## DIRECTIONS
From the line with "Toggle 추가상품 여부" through the final line of the entries below, write out each line exactly and nothing else.

Records from a data collection
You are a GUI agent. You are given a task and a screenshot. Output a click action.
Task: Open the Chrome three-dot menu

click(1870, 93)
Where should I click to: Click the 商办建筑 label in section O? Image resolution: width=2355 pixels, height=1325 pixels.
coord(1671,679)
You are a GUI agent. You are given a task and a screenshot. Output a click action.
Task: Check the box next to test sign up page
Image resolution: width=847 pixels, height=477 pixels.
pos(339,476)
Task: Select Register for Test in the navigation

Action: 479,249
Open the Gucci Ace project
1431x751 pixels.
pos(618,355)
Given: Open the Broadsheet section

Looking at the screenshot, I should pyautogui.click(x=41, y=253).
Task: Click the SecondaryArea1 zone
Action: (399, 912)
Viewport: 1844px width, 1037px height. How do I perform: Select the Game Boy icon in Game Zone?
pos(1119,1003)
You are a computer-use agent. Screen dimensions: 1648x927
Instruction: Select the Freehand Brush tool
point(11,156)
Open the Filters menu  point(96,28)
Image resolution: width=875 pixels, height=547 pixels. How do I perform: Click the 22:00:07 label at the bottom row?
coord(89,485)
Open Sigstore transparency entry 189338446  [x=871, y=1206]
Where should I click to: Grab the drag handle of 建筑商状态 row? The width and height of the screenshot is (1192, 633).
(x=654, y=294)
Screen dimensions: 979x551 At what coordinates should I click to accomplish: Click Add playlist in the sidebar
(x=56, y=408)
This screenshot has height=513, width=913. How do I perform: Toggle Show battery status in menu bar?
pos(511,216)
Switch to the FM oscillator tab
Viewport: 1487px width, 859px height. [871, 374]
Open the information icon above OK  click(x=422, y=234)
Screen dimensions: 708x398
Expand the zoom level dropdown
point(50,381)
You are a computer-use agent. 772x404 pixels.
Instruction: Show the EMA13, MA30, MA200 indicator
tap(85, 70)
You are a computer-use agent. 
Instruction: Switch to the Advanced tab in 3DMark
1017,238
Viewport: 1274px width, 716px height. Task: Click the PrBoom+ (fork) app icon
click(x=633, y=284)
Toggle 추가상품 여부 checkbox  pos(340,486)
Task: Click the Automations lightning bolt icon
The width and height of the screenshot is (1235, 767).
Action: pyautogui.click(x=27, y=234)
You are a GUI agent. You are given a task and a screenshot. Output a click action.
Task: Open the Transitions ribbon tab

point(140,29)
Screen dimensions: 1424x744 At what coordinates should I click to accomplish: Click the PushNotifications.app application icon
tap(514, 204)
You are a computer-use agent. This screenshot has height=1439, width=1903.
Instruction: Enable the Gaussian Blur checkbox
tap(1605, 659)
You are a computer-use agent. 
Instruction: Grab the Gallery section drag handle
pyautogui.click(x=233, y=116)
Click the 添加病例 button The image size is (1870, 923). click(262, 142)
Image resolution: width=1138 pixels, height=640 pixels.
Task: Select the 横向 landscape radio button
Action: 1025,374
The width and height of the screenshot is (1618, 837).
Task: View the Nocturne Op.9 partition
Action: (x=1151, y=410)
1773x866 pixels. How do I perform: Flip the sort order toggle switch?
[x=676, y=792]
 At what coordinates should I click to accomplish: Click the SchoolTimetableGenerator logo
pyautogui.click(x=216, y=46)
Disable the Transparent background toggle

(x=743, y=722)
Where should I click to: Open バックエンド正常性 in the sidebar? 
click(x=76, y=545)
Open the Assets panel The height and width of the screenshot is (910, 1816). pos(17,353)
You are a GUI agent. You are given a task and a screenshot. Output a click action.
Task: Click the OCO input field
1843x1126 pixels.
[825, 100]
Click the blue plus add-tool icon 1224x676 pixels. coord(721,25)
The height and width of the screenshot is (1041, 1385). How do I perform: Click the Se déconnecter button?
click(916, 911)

## ANSWER BELOW
Toggle 추가상품 여부 checkbox  pos(340,486)
Task: Click the Automations lightning bolt icon
The width and height of the screenshot is (1235, 767).
Action: pyautogui.click(x=27, y=234)
You are a GUI agent. You are given a task and a screenshot. Output a click action.
Task: Open the Transitions ribbon tab

point(140,29)
Screen dimensions: 1424x744 At what coordinates should I click to accomplish: Click the PushNotifications.app application icon
tap(514, 204)
You are a computer-use agent. This screenshot has height=1439, width=1903.
Instruction: Enable the Gaussian Blur checkbox
tap(1605, 659)
You are a computer-use agent. 
Instruction: Grab the Gallery section drag handle
pyautogui.click(x=233, y=116)
Click the 添加病例 button The image size is (1870, 923). click(262, 142)
Image resolution: width=1138 pixels, height=640 pixels.
Task: Select the 横向 landscape radio button
Action: 1025,374
The width and height of the screenshot is (1618, 837).
Task: View the Nocturne Op.9 partition
Action: (x=1151, y=410)
1773x866 pixels. How do I perform: Flip the sort order toggle switch?
[x=676, y=792]
 At what coordinates should I click to accomplish: Click the SchoolTimetableGenerator logo
pyautogui.click(x=216, y=46)
Disable the Transparent background toggle

(x=743, y=722)
Where should I click to: Open バックエンド正常性 in the sidebar? 
click(x=76, y=545)
Open the Assets panel The height and width of the screenshot is (910, 1816). pos(17,353)
You are a GUI agent. You are given a task and a screenshot. Output a click action.
Task: Click the OCO input field
1843x1126 pixels.
[825, 100]
Click the blue plus add-tool icon 1224x676 pixels. coord(721,25)
The height and width of the screenshot is (1041, 1385). How do I perform: Click the Se déconnecter button?
click(916, 911)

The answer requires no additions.